Few poets can compete with Moore for range of cultural references, but Stanley Moss is one of them. The author of over a dozen collections of poetry and translations, Moss is now in his 90s, making the title of his new book, Act V, Scene I, particularly apt. This may well be his final “act.”

In this book, the history of art and literature is lived in, immediate. “Wandering,” a poem about clouds that slyly tips its hat to Wordsworth, branches into references to the poet Virgil and artists Fra Angelico and Rembrandt in its first stanza.

An epistolary birthday poem to Michael Schmidt — a writer and Moss’ U.K. publisher — touches on Shelley and Chopin, Shakespeare’s Falstaff and Homer’s Achilles. One of the glories of a long life must surely be a mind so amply furnished with images, examples, and stories, and I found that richness to be this book’s chief delight.

Moss’ love for wordplay is less satisfying to me. “Who Am I to Say?” begins, “History is ordinary, but not W.H. Audenary,” and though I caught the allusion to Auden’s great poem “Musée des Beaux Arts,” it seemed to me an excessively clever, even off-putting beginning to a poem that otherwise holds considerable tenderness.
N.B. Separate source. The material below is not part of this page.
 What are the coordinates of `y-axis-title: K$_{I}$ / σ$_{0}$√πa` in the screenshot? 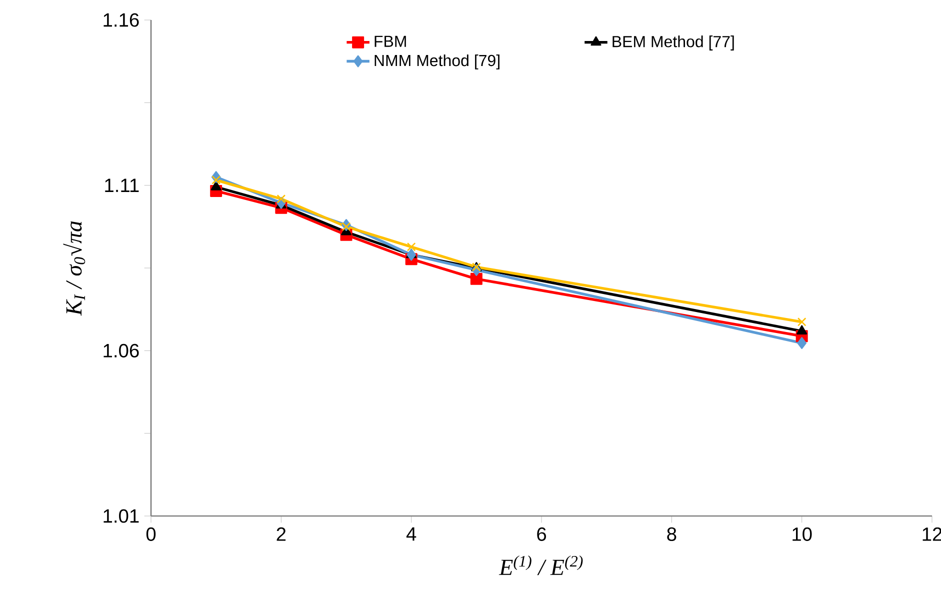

Moss’ many references to the writing of poetry itself became, for me, a bit less fresh with every recurrence. But at his best, as in another epistolary poem, “For W.S. Merwin,” Moss spins his wordplay toward wisdom, as in these lines: “I hold if you want to understand someone’s heart / find out what breaks it.”

I’ll be meditating on that idea for some time.
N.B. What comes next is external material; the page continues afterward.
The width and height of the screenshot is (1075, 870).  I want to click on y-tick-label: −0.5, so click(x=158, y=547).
Rose Solari is the author of three full-length collections of poetry, The Last Girl, Orpheus in the Park, and Difficult Weather; the one-act play “Looking for Guenevere”; and the novel A Secret Woman. She has lectured and taught writing workshops at many institutions, including the University of Maryland, College Park; St. John’s College, Annapolis; and the University of Oxford’s Centre for Creative Writing in Oxford, England. Her awards include the Randall Jarrell Poetry Prize, an EMMA award for excellence in journalism, and multiple grants. In 2010, she co-founded Alan Squire Publishing, a small press with big ideas.